Pull out every line in the records that contains the word "magnifier", and copy each one in full.

──────── RECORD EXTRACTS ────────

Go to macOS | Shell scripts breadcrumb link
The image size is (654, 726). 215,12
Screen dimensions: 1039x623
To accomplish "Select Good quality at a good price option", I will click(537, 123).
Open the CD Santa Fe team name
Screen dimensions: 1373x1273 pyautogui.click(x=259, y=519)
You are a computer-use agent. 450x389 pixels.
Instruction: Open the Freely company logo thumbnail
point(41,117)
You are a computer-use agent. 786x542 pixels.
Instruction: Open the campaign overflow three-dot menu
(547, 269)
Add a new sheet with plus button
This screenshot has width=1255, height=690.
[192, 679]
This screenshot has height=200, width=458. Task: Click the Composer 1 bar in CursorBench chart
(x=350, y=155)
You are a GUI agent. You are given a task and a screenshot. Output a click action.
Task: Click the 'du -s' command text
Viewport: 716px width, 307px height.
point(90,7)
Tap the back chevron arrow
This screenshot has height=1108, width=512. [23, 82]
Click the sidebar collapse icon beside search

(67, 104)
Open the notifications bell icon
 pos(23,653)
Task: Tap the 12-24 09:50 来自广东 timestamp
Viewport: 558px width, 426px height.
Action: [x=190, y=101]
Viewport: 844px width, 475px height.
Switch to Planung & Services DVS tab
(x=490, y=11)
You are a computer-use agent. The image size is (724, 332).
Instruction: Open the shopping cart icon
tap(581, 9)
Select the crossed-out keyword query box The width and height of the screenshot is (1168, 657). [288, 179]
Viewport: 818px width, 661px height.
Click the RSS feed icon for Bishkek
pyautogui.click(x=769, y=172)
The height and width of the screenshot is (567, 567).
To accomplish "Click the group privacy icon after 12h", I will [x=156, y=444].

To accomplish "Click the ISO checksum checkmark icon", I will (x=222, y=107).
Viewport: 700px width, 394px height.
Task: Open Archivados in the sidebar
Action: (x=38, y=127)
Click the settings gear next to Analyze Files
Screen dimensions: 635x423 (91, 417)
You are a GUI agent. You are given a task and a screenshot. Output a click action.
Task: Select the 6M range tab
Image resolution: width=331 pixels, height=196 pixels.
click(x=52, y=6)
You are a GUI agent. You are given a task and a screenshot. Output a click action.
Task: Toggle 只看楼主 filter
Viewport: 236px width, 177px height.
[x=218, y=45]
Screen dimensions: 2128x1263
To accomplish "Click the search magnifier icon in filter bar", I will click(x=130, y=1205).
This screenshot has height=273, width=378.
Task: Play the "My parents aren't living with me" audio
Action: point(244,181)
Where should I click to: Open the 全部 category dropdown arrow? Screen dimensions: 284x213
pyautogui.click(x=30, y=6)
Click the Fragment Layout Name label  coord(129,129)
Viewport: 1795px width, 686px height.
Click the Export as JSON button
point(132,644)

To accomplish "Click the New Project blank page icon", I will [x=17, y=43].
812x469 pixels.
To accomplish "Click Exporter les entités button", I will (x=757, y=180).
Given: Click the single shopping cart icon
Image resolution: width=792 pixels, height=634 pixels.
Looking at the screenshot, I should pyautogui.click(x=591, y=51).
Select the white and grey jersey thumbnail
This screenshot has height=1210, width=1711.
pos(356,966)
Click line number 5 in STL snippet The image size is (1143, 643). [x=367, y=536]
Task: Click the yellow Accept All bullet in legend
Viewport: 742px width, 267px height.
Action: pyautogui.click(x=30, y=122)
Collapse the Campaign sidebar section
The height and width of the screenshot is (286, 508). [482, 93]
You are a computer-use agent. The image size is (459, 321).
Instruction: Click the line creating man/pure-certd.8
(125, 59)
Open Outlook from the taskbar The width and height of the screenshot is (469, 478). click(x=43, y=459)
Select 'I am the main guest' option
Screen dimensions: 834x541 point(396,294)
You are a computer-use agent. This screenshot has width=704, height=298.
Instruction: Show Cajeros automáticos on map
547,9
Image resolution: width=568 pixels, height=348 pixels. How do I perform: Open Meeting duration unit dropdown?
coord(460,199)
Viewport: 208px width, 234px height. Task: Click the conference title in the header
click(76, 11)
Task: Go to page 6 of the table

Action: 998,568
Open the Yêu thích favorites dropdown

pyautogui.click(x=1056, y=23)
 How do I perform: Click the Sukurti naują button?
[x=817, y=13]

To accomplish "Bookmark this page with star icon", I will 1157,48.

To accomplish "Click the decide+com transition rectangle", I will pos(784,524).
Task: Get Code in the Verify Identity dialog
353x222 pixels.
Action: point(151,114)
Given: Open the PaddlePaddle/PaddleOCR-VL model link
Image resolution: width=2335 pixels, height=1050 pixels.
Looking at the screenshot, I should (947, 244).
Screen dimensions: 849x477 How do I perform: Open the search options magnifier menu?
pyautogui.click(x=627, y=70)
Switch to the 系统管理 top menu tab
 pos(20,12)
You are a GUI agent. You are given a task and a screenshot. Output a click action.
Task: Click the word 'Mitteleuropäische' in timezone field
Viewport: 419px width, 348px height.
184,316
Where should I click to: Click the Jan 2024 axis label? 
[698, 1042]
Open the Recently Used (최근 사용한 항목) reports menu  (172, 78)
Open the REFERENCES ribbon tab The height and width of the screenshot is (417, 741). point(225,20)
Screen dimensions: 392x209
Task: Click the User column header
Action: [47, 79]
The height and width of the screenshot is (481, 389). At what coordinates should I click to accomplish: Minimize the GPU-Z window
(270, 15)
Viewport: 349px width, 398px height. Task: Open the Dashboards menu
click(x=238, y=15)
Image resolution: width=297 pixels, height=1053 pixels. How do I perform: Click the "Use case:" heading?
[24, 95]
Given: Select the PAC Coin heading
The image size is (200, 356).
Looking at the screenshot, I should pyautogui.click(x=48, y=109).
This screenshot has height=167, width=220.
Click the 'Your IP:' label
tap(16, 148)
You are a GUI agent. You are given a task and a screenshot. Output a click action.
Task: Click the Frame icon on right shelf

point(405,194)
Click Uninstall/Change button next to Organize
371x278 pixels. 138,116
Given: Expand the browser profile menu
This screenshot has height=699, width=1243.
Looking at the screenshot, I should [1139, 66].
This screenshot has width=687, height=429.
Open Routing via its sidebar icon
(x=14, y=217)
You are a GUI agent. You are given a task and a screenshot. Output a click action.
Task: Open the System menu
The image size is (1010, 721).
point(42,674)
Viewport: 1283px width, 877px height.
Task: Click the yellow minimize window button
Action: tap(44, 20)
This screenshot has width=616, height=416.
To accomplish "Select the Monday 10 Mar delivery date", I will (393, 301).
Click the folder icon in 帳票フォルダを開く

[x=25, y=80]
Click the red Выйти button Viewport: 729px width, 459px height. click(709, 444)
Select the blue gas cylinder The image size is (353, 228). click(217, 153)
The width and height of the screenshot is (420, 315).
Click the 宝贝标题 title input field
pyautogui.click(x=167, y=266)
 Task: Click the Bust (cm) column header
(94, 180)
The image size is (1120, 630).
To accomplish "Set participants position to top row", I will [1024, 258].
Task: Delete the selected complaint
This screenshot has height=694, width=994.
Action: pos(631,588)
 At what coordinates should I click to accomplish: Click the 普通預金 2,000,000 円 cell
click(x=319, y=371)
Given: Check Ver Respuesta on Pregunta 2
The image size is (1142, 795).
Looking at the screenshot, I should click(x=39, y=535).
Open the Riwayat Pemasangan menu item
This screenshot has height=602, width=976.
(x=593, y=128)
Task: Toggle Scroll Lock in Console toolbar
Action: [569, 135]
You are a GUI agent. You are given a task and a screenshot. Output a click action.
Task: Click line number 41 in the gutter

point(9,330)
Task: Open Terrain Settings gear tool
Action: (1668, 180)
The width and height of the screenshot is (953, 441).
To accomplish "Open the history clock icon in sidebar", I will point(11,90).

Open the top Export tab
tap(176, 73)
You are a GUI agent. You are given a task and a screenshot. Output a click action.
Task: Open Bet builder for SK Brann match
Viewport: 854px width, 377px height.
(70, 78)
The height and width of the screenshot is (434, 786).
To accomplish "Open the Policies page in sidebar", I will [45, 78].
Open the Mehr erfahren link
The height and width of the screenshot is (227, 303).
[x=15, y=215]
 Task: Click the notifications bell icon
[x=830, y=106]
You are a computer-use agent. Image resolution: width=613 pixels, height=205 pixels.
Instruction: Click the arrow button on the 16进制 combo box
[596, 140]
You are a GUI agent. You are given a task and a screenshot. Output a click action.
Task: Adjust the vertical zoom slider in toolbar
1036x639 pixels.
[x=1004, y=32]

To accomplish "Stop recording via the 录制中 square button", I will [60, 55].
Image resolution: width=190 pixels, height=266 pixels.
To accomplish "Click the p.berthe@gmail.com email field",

────────

== TASK OUTPUT ==
To accomplish "Click the search magnifier icon in filter bar", I will click(x=130, y=1205).
Screen dimensions: 849x477 How do I perform: Open the search options magnifier menu?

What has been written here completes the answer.